_Task prompt_:
Within the entries that follow, report how many lines contain the word "will", giving the number by itself.

_Provided records_:
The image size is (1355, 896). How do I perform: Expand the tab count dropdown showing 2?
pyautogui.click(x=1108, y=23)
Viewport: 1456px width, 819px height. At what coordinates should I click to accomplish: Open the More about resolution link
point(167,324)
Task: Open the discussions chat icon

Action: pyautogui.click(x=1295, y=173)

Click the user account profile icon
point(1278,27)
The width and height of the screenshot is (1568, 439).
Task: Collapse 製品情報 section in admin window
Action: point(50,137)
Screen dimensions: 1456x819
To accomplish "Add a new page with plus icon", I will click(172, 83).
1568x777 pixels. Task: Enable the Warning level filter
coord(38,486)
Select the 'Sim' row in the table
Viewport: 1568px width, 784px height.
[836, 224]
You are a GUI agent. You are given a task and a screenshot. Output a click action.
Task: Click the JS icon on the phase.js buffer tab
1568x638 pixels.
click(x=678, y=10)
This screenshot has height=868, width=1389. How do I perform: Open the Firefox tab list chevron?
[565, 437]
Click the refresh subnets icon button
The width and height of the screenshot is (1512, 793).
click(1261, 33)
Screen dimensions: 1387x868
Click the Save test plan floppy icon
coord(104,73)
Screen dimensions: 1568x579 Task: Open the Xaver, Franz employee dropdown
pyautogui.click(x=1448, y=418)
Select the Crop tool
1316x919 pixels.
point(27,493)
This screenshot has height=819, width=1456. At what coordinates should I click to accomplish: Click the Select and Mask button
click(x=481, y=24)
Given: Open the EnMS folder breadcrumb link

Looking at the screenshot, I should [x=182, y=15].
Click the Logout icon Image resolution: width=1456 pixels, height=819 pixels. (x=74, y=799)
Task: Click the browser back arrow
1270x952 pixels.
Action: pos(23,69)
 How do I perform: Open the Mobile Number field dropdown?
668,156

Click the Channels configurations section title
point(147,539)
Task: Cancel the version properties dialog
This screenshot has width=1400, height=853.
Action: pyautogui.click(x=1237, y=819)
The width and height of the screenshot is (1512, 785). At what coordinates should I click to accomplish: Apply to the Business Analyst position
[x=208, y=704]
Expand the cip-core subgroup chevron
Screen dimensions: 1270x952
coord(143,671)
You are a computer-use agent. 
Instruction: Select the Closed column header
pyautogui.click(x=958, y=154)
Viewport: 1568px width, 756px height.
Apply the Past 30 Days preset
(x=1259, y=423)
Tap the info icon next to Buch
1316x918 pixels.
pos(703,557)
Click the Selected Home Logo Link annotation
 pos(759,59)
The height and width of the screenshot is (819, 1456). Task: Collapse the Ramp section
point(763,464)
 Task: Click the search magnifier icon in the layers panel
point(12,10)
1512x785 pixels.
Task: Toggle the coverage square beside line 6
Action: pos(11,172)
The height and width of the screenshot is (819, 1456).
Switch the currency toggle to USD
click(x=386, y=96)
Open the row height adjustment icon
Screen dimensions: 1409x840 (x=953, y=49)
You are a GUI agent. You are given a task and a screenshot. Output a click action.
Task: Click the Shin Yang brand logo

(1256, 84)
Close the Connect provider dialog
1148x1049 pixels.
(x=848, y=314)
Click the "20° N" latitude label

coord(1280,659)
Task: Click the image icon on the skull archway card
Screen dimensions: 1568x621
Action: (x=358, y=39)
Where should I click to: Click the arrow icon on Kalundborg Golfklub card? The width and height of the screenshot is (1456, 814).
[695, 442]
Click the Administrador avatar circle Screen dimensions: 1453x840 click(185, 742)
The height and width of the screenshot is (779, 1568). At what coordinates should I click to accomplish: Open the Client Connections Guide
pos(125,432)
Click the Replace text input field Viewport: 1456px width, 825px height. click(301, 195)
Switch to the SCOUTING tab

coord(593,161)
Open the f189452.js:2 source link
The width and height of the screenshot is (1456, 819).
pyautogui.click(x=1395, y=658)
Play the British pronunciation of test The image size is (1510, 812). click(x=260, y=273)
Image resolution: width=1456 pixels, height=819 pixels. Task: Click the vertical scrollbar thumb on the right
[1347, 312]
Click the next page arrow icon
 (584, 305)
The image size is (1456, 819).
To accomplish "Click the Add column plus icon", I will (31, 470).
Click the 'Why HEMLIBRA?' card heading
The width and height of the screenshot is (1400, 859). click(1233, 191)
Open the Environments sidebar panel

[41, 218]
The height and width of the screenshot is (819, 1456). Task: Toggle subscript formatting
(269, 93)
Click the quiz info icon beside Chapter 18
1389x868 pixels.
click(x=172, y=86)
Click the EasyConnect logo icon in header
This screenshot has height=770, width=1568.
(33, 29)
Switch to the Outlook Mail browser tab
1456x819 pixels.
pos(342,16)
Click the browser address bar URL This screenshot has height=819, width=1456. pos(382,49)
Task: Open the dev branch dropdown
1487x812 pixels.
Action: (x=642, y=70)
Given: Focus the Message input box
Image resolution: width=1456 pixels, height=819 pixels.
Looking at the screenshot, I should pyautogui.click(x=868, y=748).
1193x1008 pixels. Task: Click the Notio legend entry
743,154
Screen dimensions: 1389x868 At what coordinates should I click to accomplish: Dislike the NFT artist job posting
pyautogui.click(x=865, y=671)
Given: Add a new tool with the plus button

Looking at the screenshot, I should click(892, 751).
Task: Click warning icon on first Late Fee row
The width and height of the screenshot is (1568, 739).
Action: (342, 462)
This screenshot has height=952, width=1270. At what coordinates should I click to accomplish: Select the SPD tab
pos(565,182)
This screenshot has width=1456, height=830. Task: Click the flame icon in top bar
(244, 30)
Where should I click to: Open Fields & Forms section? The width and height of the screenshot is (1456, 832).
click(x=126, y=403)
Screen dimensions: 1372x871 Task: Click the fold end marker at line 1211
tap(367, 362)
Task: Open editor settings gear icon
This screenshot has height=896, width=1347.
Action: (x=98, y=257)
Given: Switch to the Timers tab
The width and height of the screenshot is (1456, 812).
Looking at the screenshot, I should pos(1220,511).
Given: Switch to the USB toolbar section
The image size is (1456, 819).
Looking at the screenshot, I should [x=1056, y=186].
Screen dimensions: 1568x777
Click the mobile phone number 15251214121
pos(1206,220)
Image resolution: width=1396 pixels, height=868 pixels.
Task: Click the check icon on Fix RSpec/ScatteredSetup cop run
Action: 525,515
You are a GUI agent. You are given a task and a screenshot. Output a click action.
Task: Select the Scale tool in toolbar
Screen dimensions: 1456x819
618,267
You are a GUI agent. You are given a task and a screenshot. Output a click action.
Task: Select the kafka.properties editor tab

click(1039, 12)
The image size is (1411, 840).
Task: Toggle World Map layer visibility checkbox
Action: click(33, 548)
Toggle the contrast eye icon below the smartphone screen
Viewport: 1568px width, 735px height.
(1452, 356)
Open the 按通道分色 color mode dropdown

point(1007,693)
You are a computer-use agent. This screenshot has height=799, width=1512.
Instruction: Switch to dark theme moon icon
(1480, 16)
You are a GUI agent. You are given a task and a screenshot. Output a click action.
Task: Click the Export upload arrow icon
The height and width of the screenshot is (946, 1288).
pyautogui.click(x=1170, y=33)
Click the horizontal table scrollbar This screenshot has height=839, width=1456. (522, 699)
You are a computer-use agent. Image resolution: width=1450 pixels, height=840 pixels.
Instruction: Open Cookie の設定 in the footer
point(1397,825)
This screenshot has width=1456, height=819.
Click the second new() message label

_Solution_:
2